● **Prompt**: With the pictures left out, reproduce exactly the lines from the one containing "Tap the aleynatilkiofficial username" through the final line of the entries.

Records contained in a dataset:

· · · · ·

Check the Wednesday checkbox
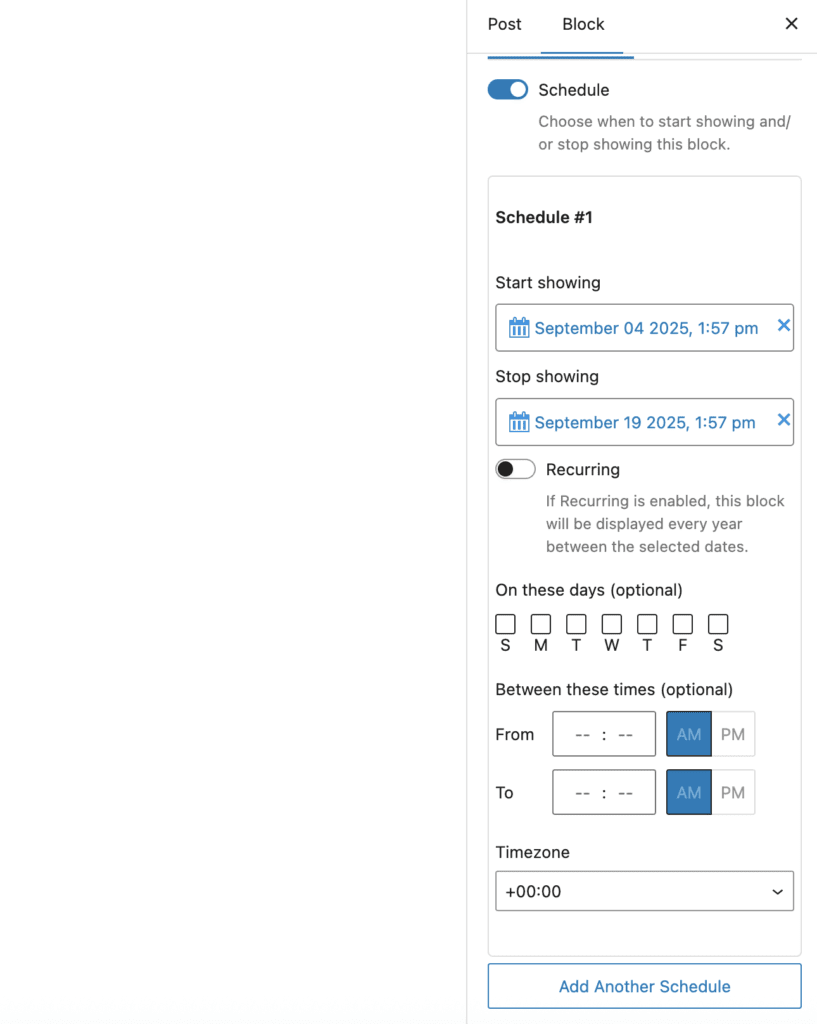Screen dimensions: 817x1024 pos(612,624)
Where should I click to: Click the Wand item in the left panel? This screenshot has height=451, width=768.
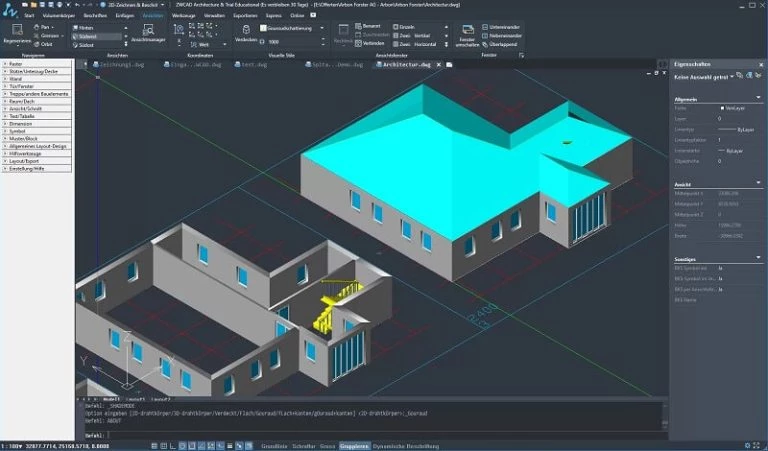[x=37, y=78]
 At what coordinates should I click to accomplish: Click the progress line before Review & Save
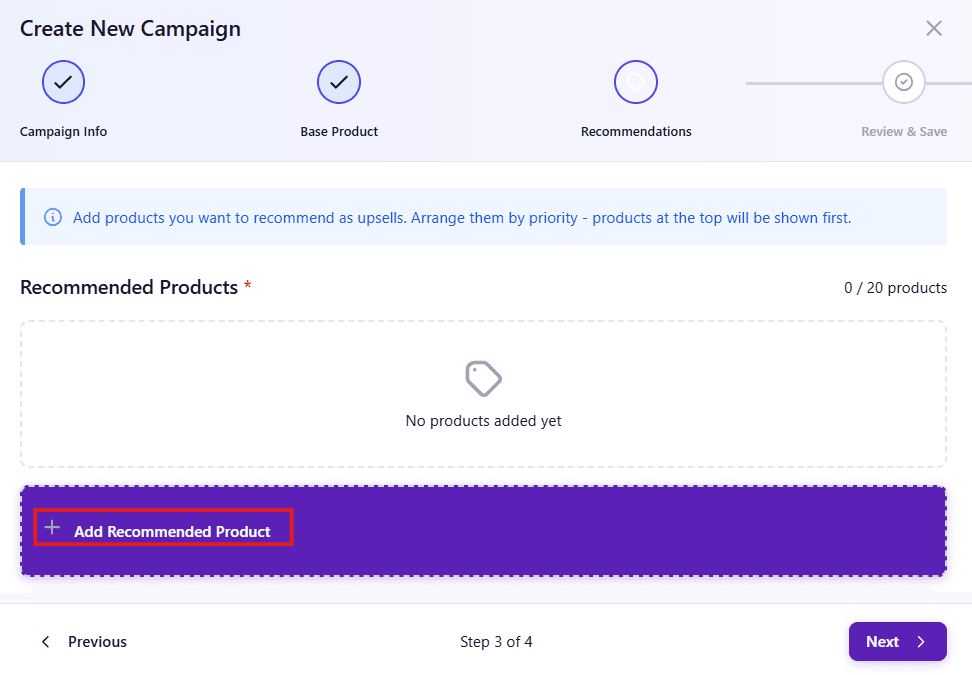point(812,82)
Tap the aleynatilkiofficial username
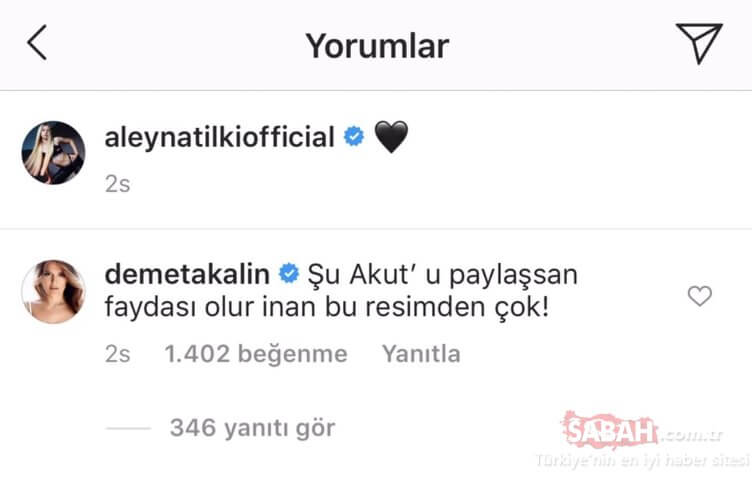 pos(220,138)
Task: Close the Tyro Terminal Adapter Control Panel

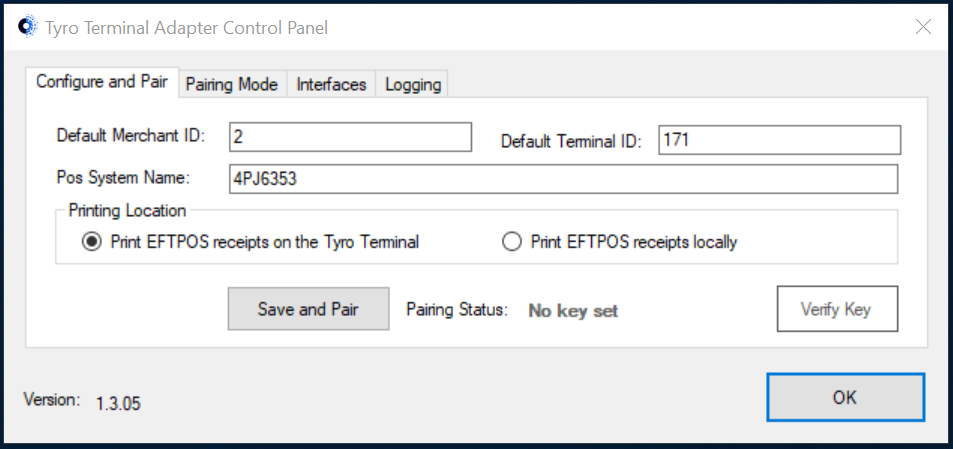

· · · · ·

● **Exercise answer**:
Tap the aleynatilkiofficial username
 pos(220,138)
Task: Close the Tyro Terminal Adapter Control Panel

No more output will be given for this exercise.